Exercise description: The expected reply is all of the data, returned exactly.

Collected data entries

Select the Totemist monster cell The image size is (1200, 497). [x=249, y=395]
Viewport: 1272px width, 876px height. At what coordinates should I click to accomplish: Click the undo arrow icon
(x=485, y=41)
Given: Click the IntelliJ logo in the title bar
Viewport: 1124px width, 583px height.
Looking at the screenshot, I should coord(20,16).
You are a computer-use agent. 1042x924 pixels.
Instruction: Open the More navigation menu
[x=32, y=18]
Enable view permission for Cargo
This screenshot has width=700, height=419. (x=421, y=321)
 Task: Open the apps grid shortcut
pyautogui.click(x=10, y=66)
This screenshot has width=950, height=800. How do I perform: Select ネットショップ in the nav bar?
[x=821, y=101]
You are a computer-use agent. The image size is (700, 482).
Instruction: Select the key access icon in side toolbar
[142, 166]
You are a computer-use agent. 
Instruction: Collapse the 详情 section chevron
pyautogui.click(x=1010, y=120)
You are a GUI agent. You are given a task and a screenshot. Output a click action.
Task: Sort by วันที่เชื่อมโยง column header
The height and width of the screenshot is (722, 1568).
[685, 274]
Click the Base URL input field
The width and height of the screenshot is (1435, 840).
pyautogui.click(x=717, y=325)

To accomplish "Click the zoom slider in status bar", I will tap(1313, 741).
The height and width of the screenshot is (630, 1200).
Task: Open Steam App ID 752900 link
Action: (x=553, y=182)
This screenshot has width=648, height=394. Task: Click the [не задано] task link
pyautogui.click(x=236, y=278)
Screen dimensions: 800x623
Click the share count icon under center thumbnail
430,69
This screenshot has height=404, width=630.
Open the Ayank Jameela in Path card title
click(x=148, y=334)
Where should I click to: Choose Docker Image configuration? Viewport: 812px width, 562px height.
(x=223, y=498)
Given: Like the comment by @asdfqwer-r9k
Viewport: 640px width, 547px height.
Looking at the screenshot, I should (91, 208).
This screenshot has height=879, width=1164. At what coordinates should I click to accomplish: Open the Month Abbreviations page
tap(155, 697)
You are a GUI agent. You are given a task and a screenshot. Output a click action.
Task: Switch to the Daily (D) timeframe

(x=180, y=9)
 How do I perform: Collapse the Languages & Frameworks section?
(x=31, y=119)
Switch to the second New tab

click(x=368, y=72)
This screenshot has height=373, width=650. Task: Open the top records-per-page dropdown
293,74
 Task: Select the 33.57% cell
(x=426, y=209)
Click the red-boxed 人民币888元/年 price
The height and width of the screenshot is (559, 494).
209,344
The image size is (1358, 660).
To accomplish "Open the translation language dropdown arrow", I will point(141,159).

Result for this task:
Select the Totemist monster cell The image size is (1200, 497). [x=249, y=395]
Viewport: 1272px width, 876px height. At what coordinates should I click to accomplish: Click the undo arrow icon
(x=485, y=41)
Given: Click the IntelliJ logo in the title bar
Viewport: 1124px width, 583px height.
Looking at the screenshot, I should coord(20,16).
You are a computer-use agent. 1042x924 pixels.
Instruction: Open the More navigation menu
[x=32, y=18]
Enable view permission for Cargo
This screenshot has width=700, height=419. (x=421, y=321)
 Task: Open the apps grid shortcut
pyautogui.click(x=10, y=66)
This screenshot has width=950, height=800. How do I perform: Select ネットショップ in the nav bar?
[x=821, y=101]
You are a computer-use agent. The image size is (700, 482).
Instruction: Select the key access icon in side toolbar
[142, 166]
You are a computer-use agent. 
Instruction: Collapse the 详情 section chevron
pyautogui.click(x=1010, y=120)
You are a GUI agent. You are given a task and a screenshot. Output a click action.
Task: Sort by วันที่เชื่อมโยง column header
The height and width of the screenshot is (722, 1568).
[685, 274]
Click the Base URL input field
The width and height of the screenshot is (1435, 840).
pyautogui.click(x=717, y=325)

To accomplish "Click the zoom slider in status bar", I will tap(1313, 741).
The height and width of the screenshot is (630, 1200).
Task: Open Steam App ID 752900 link
Action: (x=553, y=182)
This screenshot has width=648, height=394. Task: Click the [не задано] task link
pyautogui.click(x=236, y=278)
Screen dimensions: 800x623
Click the share count icon under center thumbnail
430,69
This screenshot has height=404, width=630.
Open the Ayank Jameela in Path card title
click(x=148, y=334)
Where should I click to: Choose Docker Image configuration? Viewport: 812px width, 562px height.
(x=223, y=498)
Given: Like the comment by @asdfqwer-r9k
Viewport: 640px width, 547px height.
Looking at the screenshot, I should (91, 208).
This screenshot has height=879, width=1164. At what coordinates should I click to accomplish: Open the Month Abbreviations page
tap(155, 697)
You are a GUI agent. You are given a task and a screenshot. Output a click action.
Task: Switch to the Daily (D) timeframe

(x=180, y=9)
 How do I perform: Collapse the Languages & Frameworks section?
(x=31, y=119)
Switch to the second New tab

click(x=368, y=72)
This screenshot has height=373, width=650. Task: Open the top records-per-page dropdown
293,74
 Task: Select the 33.57% cell
(x=426, y=209)
Click the red-boxed 人民币888元/年 price
The height and width of the screenshot is (559, 494).
209,344
The image size is (1358, 660).
To accomplish "Open the translation language dropdown arrow", I will point(141,159).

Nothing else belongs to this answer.